**WHAT YOU WILL DO:** Update the lines below by putting "Where do I click to:" in place of every "Where should I click to:", leaving the rest unchanged.

**SUPPLIED RECORDS:**

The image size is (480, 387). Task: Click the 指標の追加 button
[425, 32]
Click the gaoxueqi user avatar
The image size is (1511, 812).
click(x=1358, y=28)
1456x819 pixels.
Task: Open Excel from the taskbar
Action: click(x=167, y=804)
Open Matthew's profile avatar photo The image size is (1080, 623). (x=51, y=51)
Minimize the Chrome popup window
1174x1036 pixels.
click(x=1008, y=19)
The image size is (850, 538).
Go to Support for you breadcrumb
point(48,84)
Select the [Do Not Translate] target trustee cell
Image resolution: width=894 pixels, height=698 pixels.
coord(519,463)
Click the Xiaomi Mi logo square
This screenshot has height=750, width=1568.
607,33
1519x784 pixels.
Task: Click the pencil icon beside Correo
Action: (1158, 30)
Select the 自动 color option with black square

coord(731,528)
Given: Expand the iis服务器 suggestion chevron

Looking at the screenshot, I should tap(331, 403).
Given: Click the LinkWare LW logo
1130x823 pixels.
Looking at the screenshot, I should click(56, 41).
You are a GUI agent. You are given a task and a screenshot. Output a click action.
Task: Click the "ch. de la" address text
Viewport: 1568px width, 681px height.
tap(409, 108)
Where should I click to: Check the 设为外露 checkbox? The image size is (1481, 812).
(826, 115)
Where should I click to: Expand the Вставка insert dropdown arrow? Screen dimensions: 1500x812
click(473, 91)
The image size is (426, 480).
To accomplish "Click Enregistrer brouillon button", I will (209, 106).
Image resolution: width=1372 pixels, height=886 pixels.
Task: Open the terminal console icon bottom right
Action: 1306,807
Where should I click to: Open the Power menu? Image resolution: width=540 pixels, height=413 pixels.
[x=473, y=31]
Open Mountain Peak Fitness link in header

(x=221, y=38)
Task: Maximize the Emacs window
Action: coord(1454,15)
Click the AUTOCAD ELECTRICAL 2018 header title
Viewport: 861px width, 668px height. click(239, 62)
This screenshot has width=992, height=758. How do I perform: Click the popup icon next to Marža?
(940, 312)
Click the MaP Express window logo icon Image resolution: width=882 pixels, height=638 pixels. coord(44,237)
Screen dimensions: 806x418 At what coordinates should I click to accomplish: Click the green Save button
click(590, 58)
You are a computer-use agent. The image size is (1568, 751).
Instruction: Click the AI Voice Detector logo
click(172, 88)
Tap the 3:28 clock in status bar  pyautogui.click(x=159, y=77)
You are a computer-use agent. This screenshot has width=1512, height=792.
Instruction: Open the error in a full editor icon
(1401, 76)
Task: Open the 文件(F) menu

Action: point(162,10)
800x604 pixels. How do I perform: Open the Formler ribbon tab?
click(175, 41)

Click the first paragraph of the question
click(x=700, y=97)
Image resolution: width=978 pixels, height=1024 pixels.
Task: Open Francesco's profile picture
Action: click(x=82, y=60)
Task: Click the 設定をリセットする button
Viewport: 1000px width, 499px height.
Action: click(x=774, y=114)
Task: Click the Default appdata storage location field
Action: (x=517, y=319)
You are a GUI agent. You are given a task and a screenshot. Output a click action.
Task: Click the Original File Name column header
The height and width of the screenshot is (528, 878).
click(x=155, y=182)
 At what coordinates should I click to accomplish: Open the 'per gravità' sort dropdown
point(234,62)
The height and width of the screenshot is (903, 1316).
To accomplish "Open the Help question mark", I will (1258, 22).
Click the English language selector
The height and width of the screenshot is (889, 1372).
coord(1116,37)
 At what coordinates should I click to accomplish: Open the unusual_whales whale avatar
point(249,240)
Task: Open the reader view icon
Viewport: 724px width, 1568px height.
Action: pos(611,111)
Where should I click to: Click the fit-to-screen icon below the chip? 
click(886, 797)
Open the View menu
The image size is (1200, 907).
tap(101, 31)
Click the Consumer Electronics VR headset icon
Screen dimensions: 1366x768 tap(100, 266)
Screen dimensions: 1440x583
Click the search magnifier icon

**FULL ANSWER:**
The image size is (480, 387). Task: Click the 指標の追加 button
[425, 32]
Click the gaoxueqi user avatar
The image size is (1511, 812).
click(x=1358, y=28)
1456x819 pixels.
Task: Open Excel from the taskbar
Action: click(x=167, y=804)
Open Matthew's profile avatar photo The image size is (1080, 623). (x=51, y=51)
Minimize the Chrome popup window
1174x1036 pixels.
click(x=1008, y=19)
The image size is (850, 538).
Go to Support for you breadcrumb
point(48,84)
Select the [Do Not Translate] target trustee cell
Image resolution: width=894 pixels, height=698 pixels.
coord(519,463)
Click the Xiaomi Mi logo square
This screenshot has height=750, width=1568.
607,33
1519x784 pixels.
Task: Click the pencil icon beside Correo
Action: (1158, 30)
Select the 自动 color option with black square

coord(731,528)
Given: Expand the iis服务器 suggestion chevron

Looking at the screenshot, I should tap(331, 403).
Given: Click the LinkWare LW logo
1130x823 pixels.
Looking at the screenshot, I should click(56, 41).
You are a GUI agent. You are given a task and a screenshot. Output a click action.
Task: Click the "ch. de la" address text
Viewport: 1568px width, 681px height.
tap(409, 108)
Where do I click to: Check the 设为外露 checkbox? The image size is (1481, 812).
(826, 115)
Where do I click to: Expand the Вставка insert dropdown arrow? Screen dimensions: 1500x812
click(473, 91)
The image size is (426, 480).
To accomplish "Click Enregistrer brouillon button", I will (209, 106).
Image resolution: width=1372 pixels, height=886 pixels.
Task: Open the terminal console icon bottom right
Action: 1306,807
Where do I click to: Open the Power menu? Image resolution: width=540 pixels, height=413 pixels.
[x=473, y=31]
Open Mountain Peak Fitness link in header

(x=221, y=38)
Task: Maximize the Emacs window
Action: coord(1454,15)
Click the AUTOCAD ELECTRICAL 2018 header title
Viewport: 861px width, 668px height. click(239, 62)
This screenshot has width=992, height=758. How do I perform: Click the popup icon next to Marža?
(940, 312)
Click the MaP Express window logo icon Image resolution: width=882 pixels, height=638 pixels. coord(44,237)
Screen dimensions: 806x418 At what coordinates should I click to accomplish: Click the green Save button
click(590, 58)
You are a computer-use agent. The image size is (1568, 751).
Instruction: Click the AI Voice Detector logo
click(172, 88)
Tap the 3:28 clock in status bar  pyautogui.click(x=159, y=77)
You are a computer-use agent. This screenshot has width=1512, height=792.
Instruction: Open the error in a full editor icon
(1401, 76)
Task: Open the 文件(F) menu

Action: point(162,10)
800x604 pixels. How do I perform: Open the Formler ribbon tab?
click(175, 41)

Click the first paragraph of the question
click(x=700, y=97)
Image resolution: width=978 pixels, height=1024 pixels.
Task: Open Francesco's profile picture
Action: click(x=82, y=60)
Task: Click the 設定をリセットする button
Viewport: 1000px width, 499px height.
Action: click(x=774, y=114)
Task: Click the Default appdata storage location field
Action: (x=517, y=319)
You are a GUI agent. You are given a task and a screenshot. Output a click action.
Task: Click the Original File Name column header
The height and width of the screenshot is (528, 878).
click(x=155, y=182)
 At what coordinates should I click to accomplish: Open the 'per gravità' sort dropdown
point(234,62)
The height and width of the screenshot is (903, 1316).
To accomplish "Open the Help question mark", I will (1258, 22).
Click the English language selector
The height and width of the screenshot is (889, 1372).
coord(1116,37)
 At what coordinates should I click to accomplish: Open the unusual_whales whale avatar
point(249,240)
Task: Open the reader view icon
Viewport: 724px width, 1568px height.
Action: pos(611,111)
Where do I click to: Click the fit-to-screen icon below the chip? 
click(886, 797)
Open the View menu
The image size is (1200, 907).
tap(101, 31)
Click the Consumer Electronics VR headset icon
Screen dimensions: 1366x768 tap(100, 266)
Screen dimensions: 1440x583
Click the search magnifier icon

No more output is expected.